▶ **Selected passage**
=== Begin Enclosure ===
Metropolitan News-Enterprise

 

Thursday, April 28, 2011

 

Page 1

 

Court Revives Malpractice Action Against Girardi | Keese

Panel Says Firm May Be Liable on Claim it Mishandled Lockheed Settlement Proceeds

 

By SHERRI M. OKAMOTO, Staff Writer

 

This district’s Court of Appeal yesterday revived a class malpractice action against Girardi | Keese and name partner Thomas V. Girardi for mishandling funds generated in a settlement obtained in a toxic tort suit.

Div. Three ruled that Los Angeles Superior Court Judge Carl J. West’s grant of summary judgment in favor of Girardi and his firm was based on an erroneous assumption that the expiation of the statute of limitations in the underlying action prevented the putative class members from established causation and damages in the malpractice suit.

Girardi | Keese has risen to prominence for its high-profile class action litigation and record of multi-million dollar judgments and settlements. The firm represented residents of Hinkley, a small community in San Bernardino County, in a lawsuit against Pacific Gas & Electric depicted in the 2000 film Erin Brockovich starring Julia Roberts.

The firm also garnered much publicity over its litigation on the effects of the pesticide Dibromochlorpropane on Nicaraguan banana plantation workers, but a district judge threw out its attempt to enforce a Nicaraguan judgment in litigation over use of the pesticide and last year, the Ninth U.S. Circuit Court of Appeals rebuked the firm for pursuing a frivolous effort to revive the case.
=== End Enclosure ===
▶ **Data extract**
=== Begin Enclosure ===
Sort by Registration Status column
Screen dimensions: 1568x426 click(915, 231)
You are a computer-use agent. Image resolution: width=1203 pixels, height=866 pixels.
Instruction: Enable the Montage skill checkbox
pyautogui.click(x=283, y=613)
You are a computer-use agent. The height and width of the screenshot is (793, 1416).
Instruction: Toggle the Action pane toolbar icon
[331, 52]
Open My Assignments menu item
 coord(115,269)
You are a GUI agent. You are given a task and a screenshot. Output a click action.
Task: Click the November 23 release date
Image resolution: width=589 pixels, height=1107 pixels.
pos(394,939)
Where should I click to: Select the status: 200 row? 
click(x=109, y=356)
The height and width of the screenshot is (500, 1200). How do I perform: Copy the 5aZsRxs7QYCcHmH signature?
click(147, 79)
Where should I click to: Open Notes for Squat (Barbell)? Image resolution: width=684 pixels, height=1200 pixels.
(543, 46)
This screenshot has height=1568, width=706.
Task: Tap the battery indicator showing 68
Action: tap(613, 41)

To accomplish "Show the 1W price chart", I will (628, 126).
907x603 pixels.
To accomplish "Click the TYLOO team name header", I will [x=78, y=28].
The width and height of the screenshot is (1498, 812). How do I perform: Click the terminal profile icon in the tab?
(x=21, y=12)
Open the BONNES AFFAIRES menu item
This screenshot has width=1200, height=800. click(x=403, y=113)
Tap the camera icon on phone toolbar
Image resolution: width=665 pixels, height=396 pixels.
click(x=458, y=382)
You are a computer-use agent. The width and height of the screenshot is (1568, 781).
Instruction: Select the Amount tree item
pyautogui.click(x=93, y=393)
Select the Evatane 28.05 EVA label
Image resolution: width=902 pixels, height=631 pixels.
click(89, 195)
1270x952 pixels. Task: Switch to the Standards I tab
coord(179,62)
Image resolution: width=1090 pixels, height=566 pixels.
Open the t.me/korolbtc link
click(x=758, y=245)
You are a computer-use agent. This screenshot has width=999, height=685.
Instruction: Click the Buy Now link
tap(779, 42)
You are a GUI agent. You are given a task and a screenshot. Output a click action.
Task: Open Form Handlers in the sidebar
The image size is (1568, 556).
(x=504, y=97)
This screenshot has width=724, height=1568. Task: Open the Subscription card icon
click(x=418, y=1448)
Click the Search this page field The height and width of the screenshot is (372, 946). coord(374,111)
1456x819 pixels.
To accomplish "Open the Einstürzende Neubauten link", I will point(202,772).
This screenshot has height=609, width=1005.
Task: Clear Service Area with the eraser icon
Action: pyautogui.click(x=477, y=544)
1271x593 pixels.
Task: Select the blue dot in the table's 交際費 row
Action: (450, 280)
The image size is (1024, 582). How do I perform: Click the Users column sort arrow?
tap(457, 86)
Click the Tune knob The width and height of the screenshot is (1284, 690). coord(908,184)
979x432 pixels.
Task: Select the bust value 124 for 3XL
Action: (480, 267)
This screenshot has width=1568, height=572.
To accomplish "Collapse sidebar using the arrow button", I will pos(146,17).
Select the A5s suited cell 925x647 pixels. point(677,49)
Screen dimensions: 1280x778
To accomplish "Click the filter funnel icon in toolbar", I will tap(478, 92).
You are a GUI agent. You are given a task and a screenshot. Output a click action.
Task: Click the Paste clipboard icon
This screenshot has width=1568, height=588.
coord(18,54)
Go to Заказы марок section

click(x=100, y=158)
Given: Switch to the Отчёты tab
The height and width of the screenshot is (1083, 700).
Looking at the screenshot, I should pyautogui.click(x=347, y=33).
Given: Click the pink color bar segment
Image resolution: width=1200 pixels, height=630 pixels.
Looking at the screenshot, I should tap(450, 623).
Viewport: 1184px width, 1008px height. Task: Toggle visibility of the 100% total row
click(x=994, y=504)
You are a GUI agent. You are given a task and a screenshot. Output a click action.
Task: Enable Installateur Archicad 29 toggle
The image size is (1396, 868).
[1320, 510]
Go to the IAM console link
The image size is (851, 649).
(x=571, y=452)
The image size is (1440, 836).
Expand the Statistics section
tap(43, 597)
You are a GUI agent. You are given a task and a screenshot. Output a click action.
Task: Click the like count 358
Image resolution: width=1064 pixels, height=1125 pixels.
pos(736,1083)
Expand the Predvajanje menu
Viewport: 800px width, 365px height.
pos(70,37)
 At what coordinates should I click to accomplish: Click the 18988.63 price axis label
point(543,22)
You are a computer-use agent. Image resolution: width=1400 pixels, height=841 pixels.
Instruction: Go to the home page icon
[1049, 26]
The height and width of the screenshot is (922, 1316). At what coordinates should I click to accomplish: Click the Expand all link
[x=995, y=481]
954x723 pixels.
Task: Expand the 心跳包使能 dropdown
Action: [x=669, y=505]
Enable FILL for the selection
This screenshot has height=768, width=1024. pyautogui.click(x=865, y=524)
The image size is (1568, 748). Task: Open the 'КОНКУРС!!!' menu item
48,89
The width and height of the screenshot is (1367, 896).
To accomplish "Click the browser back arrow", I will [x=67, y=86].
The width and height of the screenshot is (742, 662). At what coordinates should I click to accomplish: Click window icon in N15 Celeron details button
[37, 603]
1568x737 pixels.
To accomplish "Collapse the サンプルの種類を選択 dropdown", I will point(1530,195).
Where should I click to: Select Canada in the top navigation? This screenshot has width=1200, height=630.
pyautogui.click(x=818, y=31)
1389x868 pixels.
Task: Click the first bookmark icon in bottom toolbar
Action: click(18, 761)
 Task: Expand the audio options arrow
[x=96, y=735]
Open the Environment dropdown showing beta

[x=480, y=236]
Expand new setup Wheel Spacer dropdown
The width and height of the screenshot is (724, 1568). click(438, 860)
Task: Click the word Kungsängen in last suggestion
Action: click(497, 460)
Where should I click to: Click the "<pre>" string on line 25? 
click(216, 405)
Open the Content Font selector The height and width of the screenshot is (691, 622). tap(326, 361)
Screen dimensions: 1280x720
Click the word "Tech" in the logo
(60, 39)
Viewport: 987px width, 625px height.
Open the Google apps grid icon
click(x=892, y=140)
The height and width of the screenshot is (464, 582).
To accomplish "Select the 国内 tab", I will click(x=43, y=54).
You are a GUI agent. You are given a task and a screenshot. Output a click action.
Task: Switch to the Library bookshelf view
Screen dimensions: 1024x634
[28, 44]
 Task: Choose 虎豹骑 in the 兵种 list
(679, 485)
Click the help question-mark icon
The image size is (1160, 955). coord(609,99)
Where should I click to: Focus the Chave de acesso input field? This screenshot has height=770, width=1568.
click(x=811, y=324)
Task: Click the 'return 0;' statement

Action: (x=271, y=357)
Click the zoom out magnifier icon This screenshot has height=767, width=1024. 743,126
=== End Enclosure ===
▶ **Assignment 1**
According to the Girardi | Keese article, which judge granted summary judgment in favor of Girardi and his firm?
▶ **Assignment 2**
Write a continuation of the Girardi | Keese article, beginning right after its final sentence.
The data placed after the Girardi | Keese article is separate material and not part of the article.

▶ **Result 1**
Los Angeles Superior Court Judge Carl J. West.

▶ **Result 2**
Toxic Settlement

Girardi | Keese was also successful in securing some $131 million in settlements from various parties on behalf of Luis Gutierrez and several other employees of the Lockheed Corporation to resolve claims that they had been injured by their exposure to toxic chemicals in the workplace. Three of the non-settling defendants in this case, however, obtained summary judgment in their favor in 2002, on the basis that the plaintiffs’ claims were time-barred.

In 2008, Gutierrez sued Girardi | Keese on behalf of himself and others who had been represented by the firm in the toxic tort case, asserting that the firm had misappropriated over $20 million from the settlement fund. West, however, found Gutierrez could not prevail as a matter of law because he could not have prevailed in the underlying case.

Writing for the appellate court, Justice Patti S. Kitching disagreed, explaining “whether Gutierrez’s claims against the settling defendants [in the underlying case] would have been barred by the statute of limitations is irrelevant to Gutierrez’s breach of fiduciary duty cause of action.”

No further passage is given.